Javad grew and was doing fairly well. The three, although maybe going through some personal rough roads, seemed to be doing pretty well. The cracks in our marriage, were slowly expanding. We spent a lot of time as a family, taking trips to the beach or other events, but David and I didn't spent time together that often that didn't have another agenda. I remember when were were engaged, we read a book together that was about a couple who's relationship slowly fell apart (oh...the irony). We talked at length about the importance of not forgetting about us, the original part of the family. That seemed like a great plan, but who would know about what trials were in our future. You are never prepared for the birth of a medically fragile child, a child that was lucky to be alive, every single day.

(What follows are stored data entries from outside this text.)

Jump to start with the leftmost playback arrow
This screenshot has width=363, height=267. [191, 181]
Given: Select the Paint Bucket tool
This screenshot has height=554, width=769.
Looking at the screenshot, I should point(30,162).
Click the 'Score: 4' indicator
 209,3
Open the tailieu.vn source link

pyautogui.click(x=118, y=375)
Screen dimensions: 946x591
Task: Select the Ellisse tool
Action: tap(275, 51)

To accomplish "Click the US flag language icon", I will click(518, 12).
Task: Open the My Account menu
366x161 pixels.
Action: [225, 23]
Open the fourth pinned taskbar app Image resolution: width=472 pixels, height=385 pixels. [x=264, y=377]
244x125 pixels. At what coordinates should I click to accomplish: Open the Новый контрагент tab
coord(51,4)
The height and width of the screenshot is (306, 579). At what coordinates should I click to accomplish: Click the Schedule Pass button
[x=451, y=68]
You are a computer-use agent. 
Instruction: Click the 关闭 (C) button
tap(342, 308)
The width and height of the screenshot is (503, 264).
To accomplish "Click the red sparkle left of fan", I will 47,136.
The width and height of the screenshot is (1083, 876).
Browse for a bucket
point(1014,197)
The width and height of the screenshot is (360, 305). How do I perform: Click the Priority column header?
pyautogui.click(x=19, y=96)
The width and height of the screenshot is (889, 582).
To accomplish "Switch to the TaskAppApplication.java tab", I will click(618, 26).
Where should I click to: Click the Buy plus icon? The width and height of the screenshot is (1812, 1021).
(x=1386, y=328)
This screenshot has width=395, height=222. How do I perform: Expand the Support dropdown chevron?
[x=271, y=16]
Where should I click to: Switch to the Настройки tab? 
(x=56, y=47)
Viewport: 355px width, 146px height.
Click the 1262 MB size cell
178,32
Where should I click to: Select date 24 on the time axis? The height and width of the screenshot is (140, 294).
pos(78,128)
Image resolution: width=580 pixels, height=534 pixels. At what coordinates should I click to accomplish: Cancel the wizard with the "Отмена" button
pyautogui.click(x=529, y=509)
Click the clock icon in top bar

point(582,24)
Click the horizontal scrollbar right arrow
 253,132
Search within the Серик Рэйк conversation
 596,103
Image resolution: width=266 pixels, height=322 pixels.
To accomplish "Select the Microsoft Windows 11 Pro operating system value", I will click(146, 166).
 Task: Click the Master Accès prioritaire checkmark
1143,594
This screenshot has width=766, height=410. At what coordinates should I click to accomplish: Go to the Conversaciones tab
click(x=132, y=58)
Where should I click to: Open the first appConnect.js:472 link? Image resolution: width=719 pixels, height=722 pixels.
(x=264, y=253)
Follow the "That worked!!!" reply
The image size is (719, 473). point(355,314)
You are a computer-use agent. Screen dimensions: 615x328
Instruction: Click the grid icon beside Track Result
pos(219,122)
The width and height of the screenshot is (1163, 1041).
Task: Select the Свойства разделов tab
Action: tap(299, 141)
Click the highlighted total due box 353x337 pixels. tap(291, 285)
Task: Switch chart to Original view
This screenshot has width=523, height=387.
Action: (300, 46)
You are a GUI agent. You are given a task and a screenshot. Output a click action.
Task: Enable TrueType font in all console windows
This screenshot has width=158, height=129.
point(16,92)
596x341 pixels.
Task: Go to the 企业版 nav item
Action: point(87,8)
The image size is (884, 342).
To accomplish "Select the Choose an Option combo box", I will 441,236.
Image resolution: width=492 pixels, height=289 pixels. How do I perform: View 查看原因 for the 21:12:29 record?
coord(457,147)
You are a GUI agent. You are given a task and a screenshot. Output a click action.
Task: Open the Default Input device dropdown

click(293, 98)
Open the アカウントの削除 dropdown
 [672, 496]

Each step of our life, I realize now, was driving a small wedge. We talked about Javad, we struggled to talk deeply about our lives, we were parents (and pretty darn good ones) who loved our children, but pushed each other aside. When Javad had his seizure in 2015, it was the beginning of the end. There was so much grief and worry and fear that we couldn't even see one another. We continued to work together like a well-oiled machine but personally, there was struggle. I don't want to speak for David, but I struggled immensely over the next two years. I was frustrated and angry that all the hard work that had been done, the strength that Javad had gained was gone...in the blink of an eye. He could no longer move. It was a bit of a flashback to the first night of his life when he was a life-like doll that you could see breathing. We had returned to the beginning...
Comments
Post a Comment
Send me some love...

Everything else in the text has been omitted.